Thursday 17 December 2009

The Tory Council nobody apparently voted for

I live in a relatively well-off part of London, packed with restaurants and delis and far too many shops selling eye-wateringly expensive items that no one could possibly find a use for. Many of the locals appear to work in finance or the media or law. Judging by how packed all the eateries and drinkeries are, there’s a lot of disposable income sloshing around, even during a recession. There are plenty of upwardly-mobile young couples in evidence sprogging away like biliy-o. 4x4s gum up our narrow streets. People jog and power-walk and suchlike. So, all in all,  we’re talking the upper echelons of the middle class.


After years of profligate – and useless – Labour councils, we’re now enjoying the benefits of a Tory administration. Services – at least in my experience – have improved, and our council tax bills actually went down this year. (Yes, you heard right! – taxes can go down as well as up, but only if Tories are in charge).

Yet attend any form of local get-together – dinner parties, drinkie-poos, book groups etc. – and you can be certain that the overwhelming majority of the attendees will be left-leaning. By God, they’re never backward in letting you know exactly where they stand on any issue (basically, wherever The Guardian stands).  

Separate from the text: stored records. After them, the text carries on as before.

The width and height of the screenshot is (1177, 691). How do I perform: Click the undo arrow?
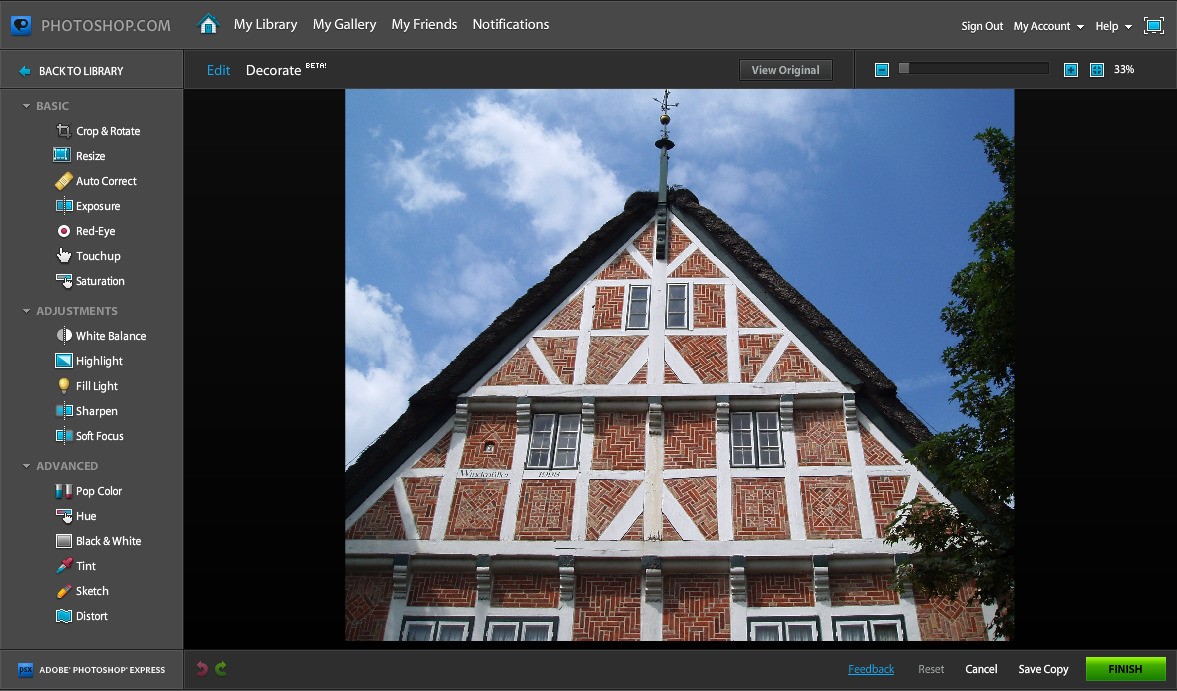tap(201, 668)
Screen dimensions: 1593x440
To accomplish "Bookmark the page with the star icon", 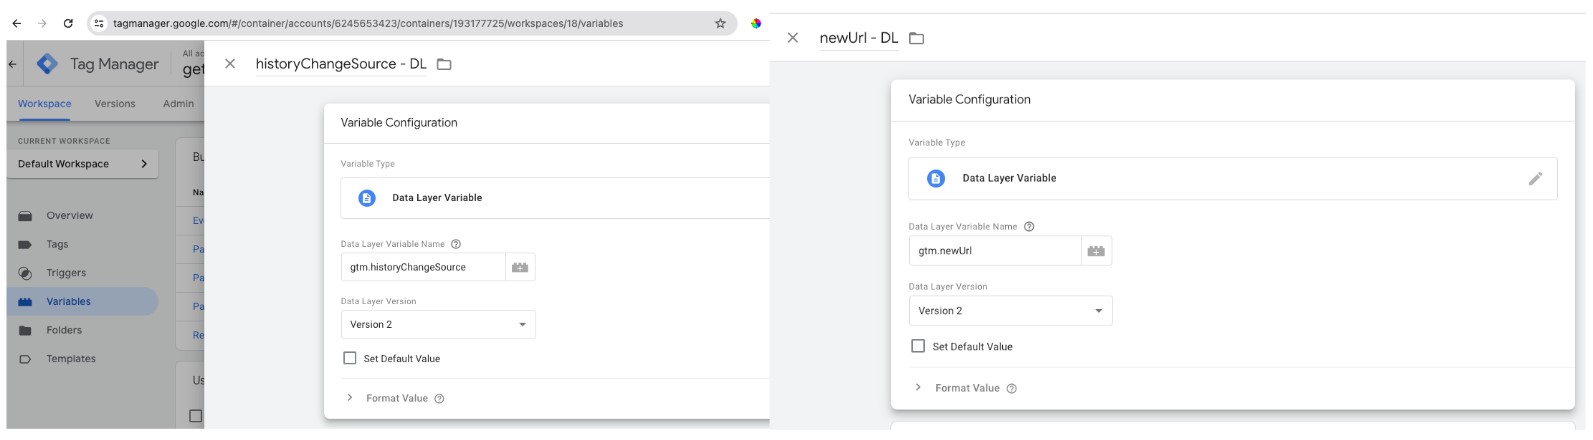I will click(720, 24).
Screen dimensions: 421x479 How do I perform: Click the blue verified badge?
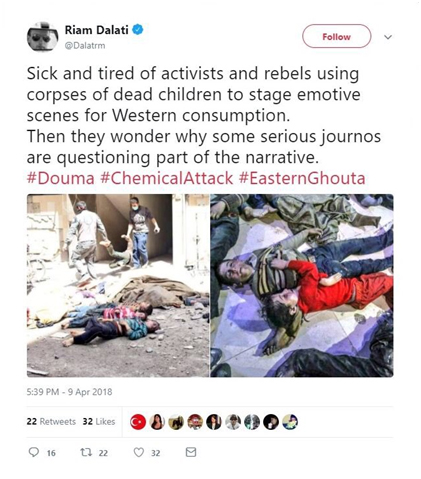pyautogui.click(x=138, y=30)
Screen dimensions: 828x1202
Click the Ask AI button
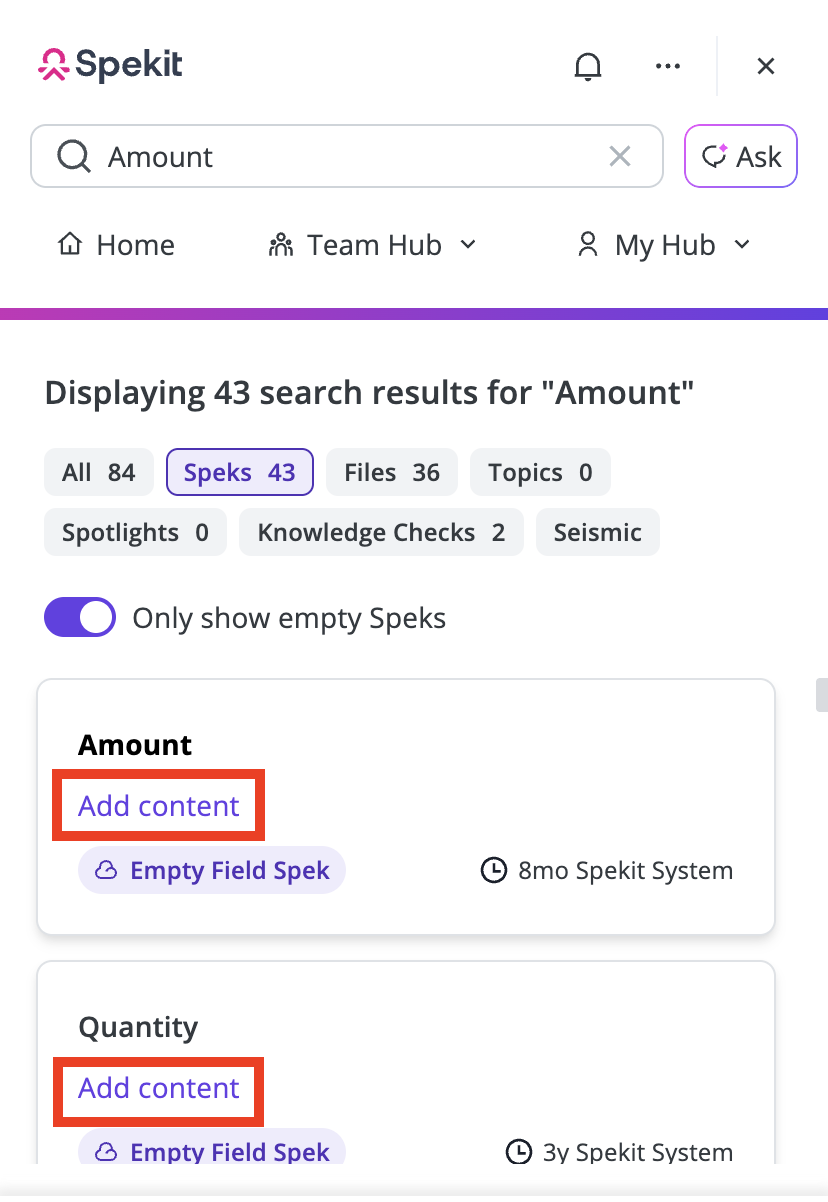(741, 156)
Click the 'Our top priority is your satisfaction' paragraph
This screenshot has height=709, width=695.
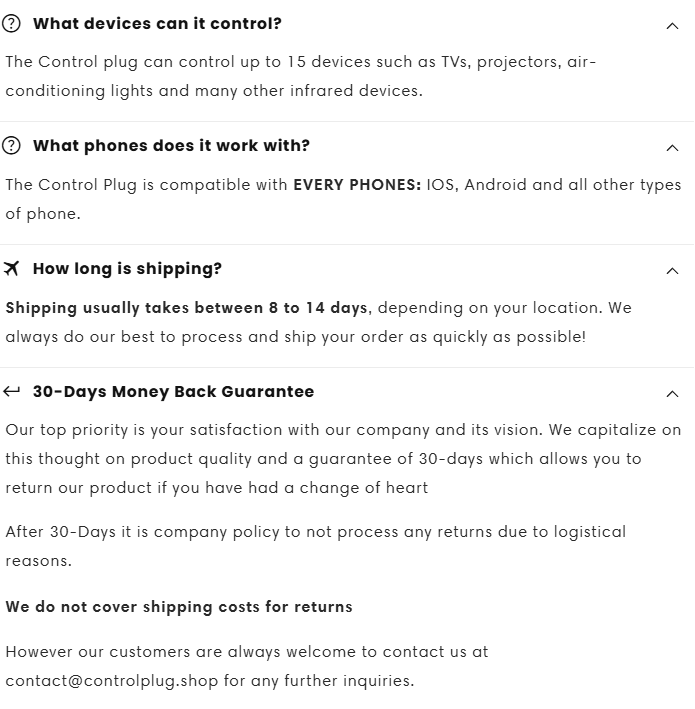pos(343,458)
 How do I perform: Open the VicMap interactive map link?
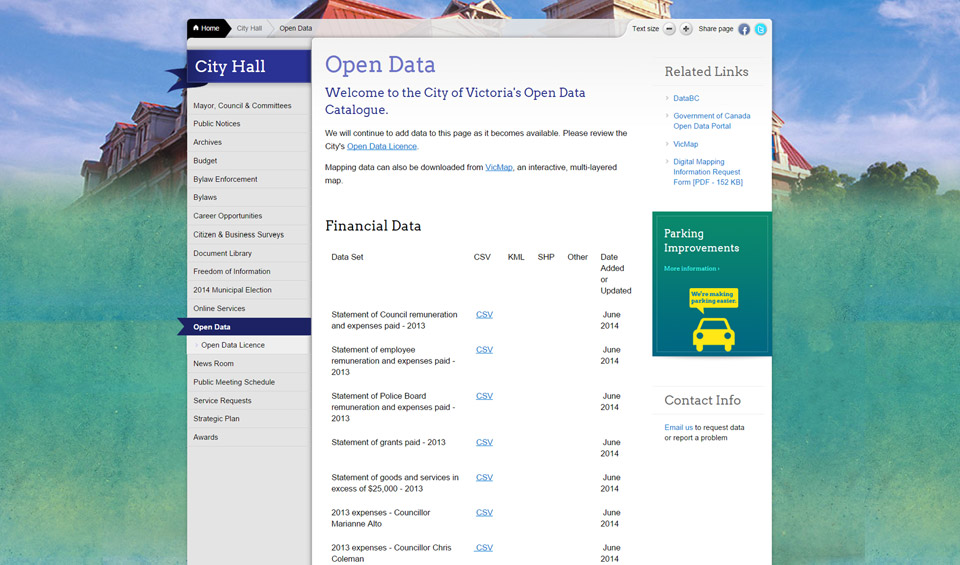point(498,168)
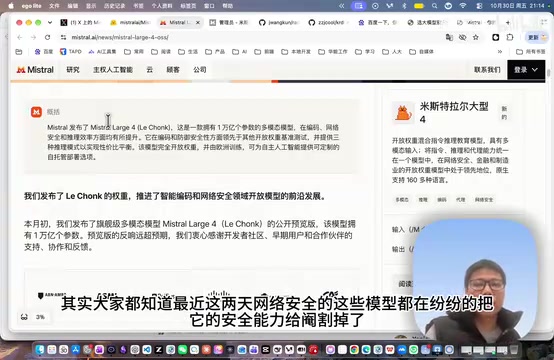This screenshot has width=554, height=360.
Task: Expand the 登录 login dropdown
Action: point(526,70)
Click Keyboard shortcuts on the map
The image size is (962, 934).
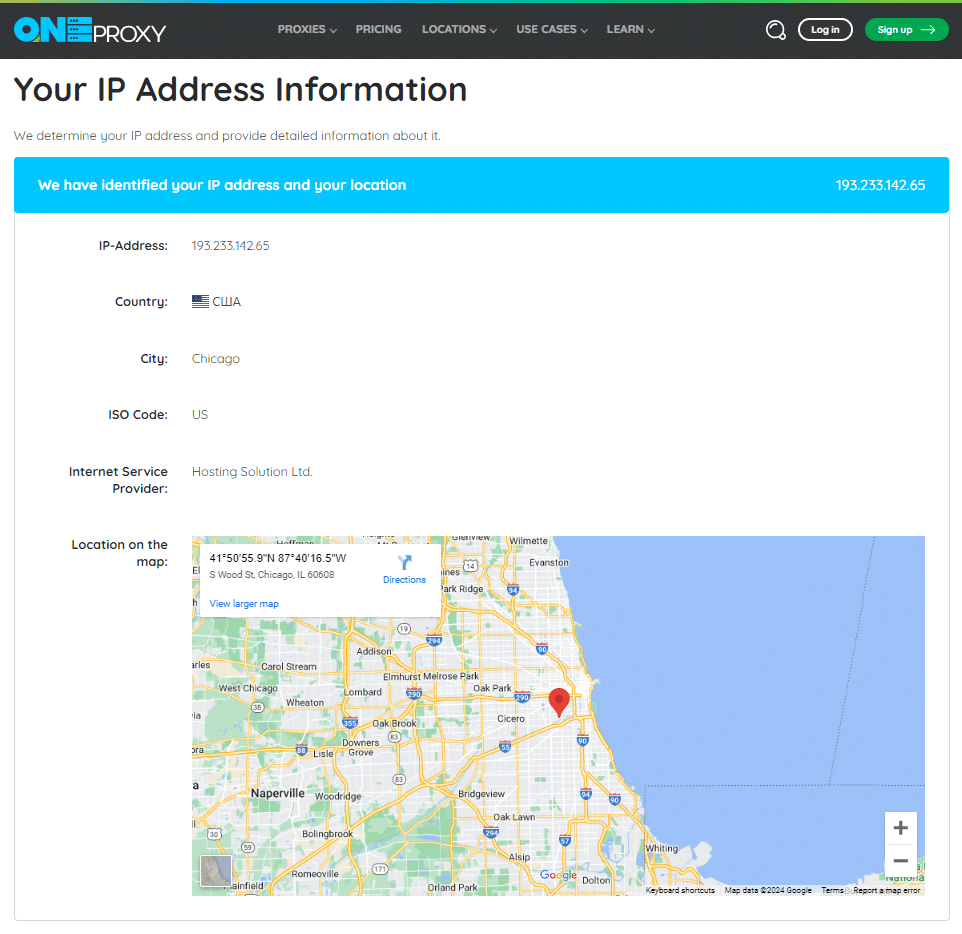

So, isn’t it sad for Gordon Brown the he has turned out to be such a rotten PM – especially when he coveted the job so fiercely. Global warming is real, and we should jolly well be doing our bit and spending money to sort it out. George Bush was evil incarnate: Barack Obama is lovely and statesmanlike and handsome and wise. Muslim extremists are unreasonable – but America really has to accept a lot, if not most, of the blame for what has happened during the past decade. Isn’t it time we grew up as a Nation and embraced Europe? 

If you reveal that you don’t actually subscribe to their bumper-pack of modish delusions, they look confused and start edging away.

Voting Tory would, you assume, be as unthinkable for these people as holidaying at Butlins or opting for a KFC Bargain Bucket.

Since reaching my majority, I have spent most of my life working for organizations that are institutionally leftist, so what these very nice, very friendly and civilized people say doesn’t surprise me in the least. What confuses me is this – how come we have a Tory council and a Tory MP? Who voted for them? Not those selfless saintly souls who work in the public sector, surely. Why would they try to derail the vast, subsidized gravy train they’re lucky enough to be riding on?  Unemployment’s still rising, but the number of jobs taxpayers stump up for is actually increasing, and pay rises amongst Labour’s ever-expanding army of non-wealth producers is actually outstripping those of the private sector workers whose taxes essentially pay for the whole shooting match.  

So, we can assume that the vast majority of teachers, health workers, local council employees, police and civil servants vote Labour, as well as benefit recipients and those in council accommodation. That’s one hell of a chunk of the electorate. 

If, in addition, people who work in the private sector, many of them with children at expensive private schools, most with six-figure mortgages and pricey cars and an addiction to multiple foreign holidays in places where the pound doesn’t buy you much these days – well, if these people didn’t vote Tory at the last general election and at the last local elections, we’re looking at electoral fraud on a scale that would make “President” Ahmadinejad blush!

All very odd. 

Unless, of course, they spout all that leftist twaddle because it has become socially unacceptable not to.